Caught up in a riot? Uber can charge you up to $250 for damage to their cars - jarcane
https://pando.com/2015/06/26/caught-riot-uber-can-charge-you-250-damage-their-cars/1d0602a6a26309f8b29e56ee2668d9ee32bcc890/

======
t0mas88
The title seems quite misleading. The $ 250 is for "passenger caused damage",
so a riot does not sound like something that would be charged to the
passenger. The case with the bicycle sounds like the passenger opened the door
without looking and hit a cyclist with it. While it is up for discussion
whether it isn't (partly) the driver's fault for stopping in that location, it
is definitely not comparable to a riot.

------
resoluteteeth
_But according to one Pando reader, that’s precisely what happened to him here
in the US after the Uber X he was riding in was hit by a cyclist.

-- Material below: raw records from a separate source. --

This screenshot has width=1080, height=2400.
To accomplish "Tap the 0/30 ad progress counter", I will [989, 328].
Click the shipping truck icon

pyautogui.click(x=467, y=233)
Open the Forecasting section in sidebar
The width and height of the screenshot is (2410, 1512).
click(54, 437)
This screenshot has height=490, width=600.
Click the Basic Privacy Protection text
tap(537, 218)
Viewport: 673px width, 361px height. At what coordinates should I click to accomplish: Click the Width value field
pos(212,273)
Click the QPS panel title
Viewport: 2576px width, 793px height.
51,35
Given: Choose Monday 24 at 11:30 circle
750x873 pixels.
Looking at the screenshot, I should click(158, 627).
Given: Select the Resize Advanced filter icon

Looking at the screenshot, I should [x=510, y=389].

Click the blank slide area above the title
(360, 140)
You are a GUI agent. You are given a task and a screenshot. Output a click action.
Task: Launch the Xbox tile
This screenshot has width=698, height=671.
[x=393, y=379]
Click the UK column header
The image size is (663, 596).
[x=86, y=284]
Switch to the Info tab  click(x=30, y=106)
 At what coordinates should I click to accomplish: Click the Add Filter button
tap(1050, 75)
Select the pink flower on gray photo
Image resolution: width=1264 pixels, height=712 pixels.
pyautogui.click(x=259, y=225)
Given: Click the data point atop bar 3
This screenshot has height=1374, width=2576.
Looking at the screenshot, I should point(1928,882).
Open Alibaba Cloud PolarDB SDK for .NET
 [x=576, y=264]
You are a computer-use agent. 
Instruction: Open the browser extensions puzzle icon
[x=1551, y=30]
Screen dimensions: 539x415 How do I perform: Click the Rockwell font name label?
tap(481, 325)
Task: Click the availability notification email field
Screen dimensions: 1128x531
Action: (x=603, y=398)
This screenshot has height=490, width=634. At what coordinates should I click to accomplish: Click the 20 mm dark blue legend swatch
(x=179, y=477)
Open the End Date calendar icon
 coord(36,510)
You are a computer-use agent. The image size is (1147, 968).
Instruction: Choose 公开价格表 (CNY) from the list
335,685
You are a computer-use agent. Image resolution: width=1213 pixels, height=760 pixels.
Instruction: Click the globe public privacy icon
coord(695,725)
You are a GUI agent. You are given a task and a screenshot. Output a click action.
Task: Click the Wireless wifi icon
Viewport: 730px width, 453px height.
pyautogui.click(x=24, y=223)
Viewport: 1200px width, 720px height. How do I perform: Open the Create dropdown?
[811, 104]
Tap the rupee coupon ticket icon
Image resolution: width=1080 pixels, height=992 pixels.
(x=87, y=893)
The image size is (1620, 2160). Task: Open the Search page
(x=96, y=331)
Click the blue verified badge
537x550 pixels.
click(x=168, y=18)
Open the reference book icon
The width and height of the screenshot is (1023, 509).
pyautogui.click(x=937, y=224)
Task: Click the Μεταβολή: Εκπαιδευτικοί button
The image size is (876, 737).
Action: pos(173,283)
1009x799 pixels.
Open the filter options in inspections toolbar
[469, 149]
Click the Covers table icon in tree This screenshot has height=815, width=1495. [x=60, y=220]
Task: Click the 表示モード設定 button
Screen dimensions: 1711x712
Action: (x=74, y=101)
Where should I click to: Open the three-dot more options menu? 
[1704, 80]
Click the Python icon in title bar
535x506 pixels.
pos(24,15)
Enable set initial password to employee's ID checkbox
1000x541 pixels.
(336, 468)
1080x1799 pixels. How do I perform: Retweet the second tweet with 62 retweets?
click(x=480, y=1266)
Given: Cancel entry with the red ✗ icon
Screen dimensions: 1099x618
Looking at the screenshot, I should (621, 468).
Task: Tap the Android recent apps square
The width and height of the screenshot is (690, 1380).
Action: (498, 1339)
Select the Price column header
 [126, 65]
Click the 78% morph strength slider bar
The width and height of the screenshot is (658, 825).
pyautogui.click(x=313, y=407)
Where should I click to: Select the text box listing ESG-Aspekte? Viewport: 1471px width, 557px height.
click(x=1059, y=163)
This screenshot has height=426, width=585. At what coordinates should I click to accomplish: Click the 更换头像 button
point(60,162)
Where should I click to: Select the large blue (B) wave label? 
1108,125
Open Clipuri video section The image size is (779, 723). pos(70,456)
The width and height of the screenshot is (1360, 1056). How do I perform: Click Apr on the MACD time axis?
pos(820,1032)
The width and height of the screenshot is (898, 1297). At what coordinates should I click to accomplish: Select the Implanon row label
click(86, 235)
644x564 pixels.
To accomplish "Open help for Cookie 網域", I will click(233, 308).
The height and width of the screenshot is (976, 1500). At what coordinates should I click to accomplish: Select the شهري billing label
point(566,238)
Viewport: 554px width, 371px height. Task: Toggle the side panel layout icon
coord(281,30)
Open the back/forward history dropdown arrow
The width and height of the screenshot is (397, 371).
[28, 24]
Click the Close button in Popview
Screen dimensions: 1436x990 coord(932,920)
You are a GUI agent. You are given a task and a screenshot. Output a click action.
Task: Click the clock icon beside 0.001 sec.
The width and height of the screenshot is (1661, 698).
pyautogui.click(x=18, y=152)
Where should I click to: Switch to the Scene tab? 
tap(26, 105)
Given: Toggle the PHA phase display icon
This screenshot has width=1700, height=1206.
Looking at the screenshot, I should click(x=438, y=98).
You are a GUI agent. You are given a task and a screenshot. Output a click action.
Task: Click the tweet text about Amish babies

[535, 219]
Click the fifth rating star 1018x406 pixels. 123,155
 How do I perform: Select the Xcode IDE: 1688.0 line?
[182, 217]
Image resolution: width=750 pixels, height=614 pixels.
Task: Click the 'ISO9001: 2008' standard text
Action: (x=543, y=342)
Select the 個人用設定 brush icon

According to the passenger, the cyclist rammed into the car's open door
because the driver was rushing to get the passenger out of the car before a
traffic light changed._

Note that in most jurisdictions it's the responsibility of the person getting
out of the car to avoid hitting cyclists; being "doored" like this by careless
drivers/passengers is a common cause of death of cyclists in cities.

The Uber driver is lucky his passenger didn't kill the cyclist; it might have
gotten a lot more expensive than a $250 deductible on his insurance,
especially if he admits that he "was rushing to get the passenger out of the
car before a traffic light changed."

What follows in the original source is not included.